For more finer grained details on how to launch TRTLLM backend workers with DeepSeek R1 on GB200 slurm, please refer multinode-examples.md. This guide shares similar assumption to the multinode examples guide.

Usage

Prerequisites

Before running the scripts, ensure you have:

  1. Access to a SLURM cluster
  2. Container image of Dynamo with TensorRT-LLM built using instructions from here.
  3. Model files accessible on the cluster
  4. Required environment variables set

Setup

Within the login node of the cluster, set the following variables

# Set partition manually based on your slurm cluster's partition names
export SLURM_PARTITION=""

# Set account manually if this command doesn't work on your cluster
export SLURM_ACCOUNT="$(sacctmgr -nP show assoc where user=$(whoami) format=account)"

# Set a job name for your benchmarking runs
export SLURM_JOB_NAME=""

# NOTE: IMAGE must be set manually for now
# To build an iamge, see the steps here:
# https://github.com/ai-dynamo/dynamo/tree/main/docs/backends/trtllm/README.md#build-container
export IMAGE="<dynamo_trtllm_image>"

# NOTE: In general, Deepseek R1 is very large, so it is recommended to
# pre-download the model weights and save them in some shared location,
# NFS storage, HF_HOME, etc. and modify the `--model-path` below
# to reuse the pre-downloaded weights instead.
#
# On Blackwell systems (ex: GB200), it is recommended to use the FP4 weights:
# https://huggingface.co/nvidia/DeepSeek-R1-FP4
#
# On Hopper systems, FP4 isn't supported so you'll need to use the default weights:
# https://huggingface.co/deepseek-ai/DeepSeek-R1
export MODEL_PATH="<path_to_model_weights>"

# The name the model will be served/queried under, matching what's
# returned by the /v1/models endpoint.
#
# By default this is inferred from MODEL_PATH, but when using locally downloaded
# model weights, it can be nice to have explicit control over the name.
export SERVED_MODEL_NAME="nvidia/DeepSeek-R1-FP4"

Launching benchmarking sweeps for different configurations

Aggregated

# Queues the SLURM jobs for aggregated configurations for DeepSeek R1.
./submit_agg.sh

Disaggregated (Includes WideEP) - MTP off

# Queues the SLURM jobs for disaggregated configurations for DeepSeek R1 without MTP
./submit_disagg.sh mtp=off all

Disaggregated (Includes WideEP) - MTP on

# Queues the SLURM jobs for disaggregated configurations for DeepSeek R1 with MTP
./submit.sh mtp=on all

Post-Processing Results

The above jobs use aiperf tool to benchmark each configuration point across different concurrency values.

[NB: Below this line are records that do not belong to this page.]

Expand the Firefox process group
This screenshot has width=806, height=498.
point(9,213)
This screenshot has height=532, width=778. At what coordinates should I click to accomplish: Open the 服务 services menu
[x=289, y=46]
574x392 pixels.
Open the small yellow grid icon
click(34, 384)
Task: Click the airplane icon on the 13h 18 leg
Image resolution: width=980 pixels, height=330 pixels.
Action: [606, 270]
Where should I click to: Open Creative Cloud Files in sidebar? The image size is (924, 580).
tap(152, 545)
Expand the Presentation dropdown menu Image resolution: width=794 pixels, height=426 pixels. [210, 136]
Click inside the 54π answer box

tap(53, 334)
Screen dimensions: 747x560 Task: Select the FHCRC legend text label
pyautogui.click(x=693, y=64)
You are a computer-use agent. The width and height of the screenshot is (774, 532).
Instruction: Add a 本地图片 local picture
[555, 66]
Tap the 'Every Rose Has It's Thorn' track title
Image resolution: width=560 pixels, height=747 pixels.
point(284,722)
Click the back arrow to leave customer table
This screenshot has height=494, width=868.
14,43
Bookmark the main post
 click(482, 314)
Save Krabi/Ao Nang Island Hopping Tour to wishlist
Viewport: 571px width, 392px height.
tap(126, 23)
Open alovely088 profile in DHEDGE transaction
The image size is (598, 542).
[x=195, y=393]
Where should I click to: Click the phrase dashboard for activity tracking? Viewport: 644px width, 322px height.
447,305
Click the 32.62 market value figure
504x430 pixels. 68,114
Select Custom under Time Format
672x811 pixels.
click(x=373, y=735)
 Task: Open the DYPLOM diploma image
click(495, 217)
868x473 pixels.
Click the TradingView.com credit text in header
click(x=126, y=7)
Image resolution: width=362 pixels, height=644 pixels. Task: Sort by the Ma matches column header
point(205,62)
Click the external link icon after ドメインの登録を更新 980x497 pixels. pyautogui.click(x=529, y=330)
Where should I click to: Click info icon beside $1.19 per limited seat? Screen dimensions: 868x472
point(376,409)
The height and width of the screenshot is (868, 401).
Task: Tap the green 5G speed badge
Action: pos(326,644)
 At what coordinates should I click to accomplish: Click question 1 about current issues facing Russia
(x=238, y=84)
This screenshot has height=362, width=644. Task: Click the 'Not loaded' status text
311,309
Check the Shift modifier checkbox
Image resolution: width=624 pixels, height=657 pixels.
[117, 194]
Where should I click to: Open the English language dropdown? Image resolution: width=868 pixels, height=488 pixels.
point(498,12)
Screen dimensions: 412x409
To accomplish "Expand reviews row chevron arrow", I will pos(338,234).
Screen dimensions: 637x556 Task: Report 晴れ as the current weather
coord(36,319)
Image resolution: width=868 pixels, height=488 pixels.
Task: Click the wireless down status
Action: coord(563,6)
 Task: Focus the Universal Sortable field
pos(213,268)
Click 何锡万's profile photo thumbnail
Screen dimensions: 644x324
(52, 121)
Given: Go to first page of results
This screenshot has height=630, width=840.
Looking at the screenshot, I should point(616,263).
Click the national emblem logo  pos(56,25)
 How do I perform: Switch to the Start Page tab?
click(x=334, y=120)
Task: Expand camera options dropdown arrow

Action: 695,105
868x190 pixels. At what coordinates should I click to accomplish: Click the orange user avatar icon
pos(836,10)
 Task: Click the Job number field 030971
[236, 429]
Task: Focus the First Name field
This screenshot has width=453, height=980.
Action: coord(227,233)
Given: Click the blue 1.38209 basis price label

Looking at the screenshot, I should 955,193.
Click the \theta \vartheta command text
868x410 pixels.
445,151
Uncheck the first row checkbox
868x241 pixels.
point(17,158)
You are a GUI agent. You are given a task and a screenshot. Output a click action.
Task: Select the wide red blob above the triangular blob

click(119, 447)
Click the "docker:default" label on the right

These get stored in dynamo_disagg-bm-8150-1024/<config-setup>/aiperf_artifacts and dynamo_agg-bm-8150-1024/<config-setup>/aiperf_artifacts for disaggregated and aggregated respectively.

After your benchmarking jobs have completed, you can use the post_process.py script to aggregate and summarize the results from the generated aiperf_artifacts.

To run the post-processing script, use:

Aggregated

python3 post_process.py dynamo_agg-bm-8150-1024 --output-file agg_result.json

Disaggregated

python3 post_process.py dynamo_disagg-bm-8150-1024 --output-file disagg_result.json

Ploting Performance

You can now use the plot_performance_comparison.py like below to observe the performance.

python3 plot_performance_comparison.py dynamo_agg-bm-8150-1024/agg_result.json dynamo_disagg-bm-8150-1024/disagg_result.json -o performance_plot.png

This script will produce a scatter plot of all the configuration points with each concurrency on a Output Throughput per GPU vs Output Throughput per User. It will also include the roofline pareto line for both aggregated and disaggregated setups.

Refer to Beyond the Buzz: A Pragmatic Take on Inference Disaggregation to learn how to interpret these plots.

Known Issues

  • Some jobs may time out if aiperf requires more time to complete all concurrency levels.
  • Workers may encounter out-of-memory (OOM) errors during inference, especially with larger configurations.
  • Configurations affected by these issues will result in missing data points on the performance plot.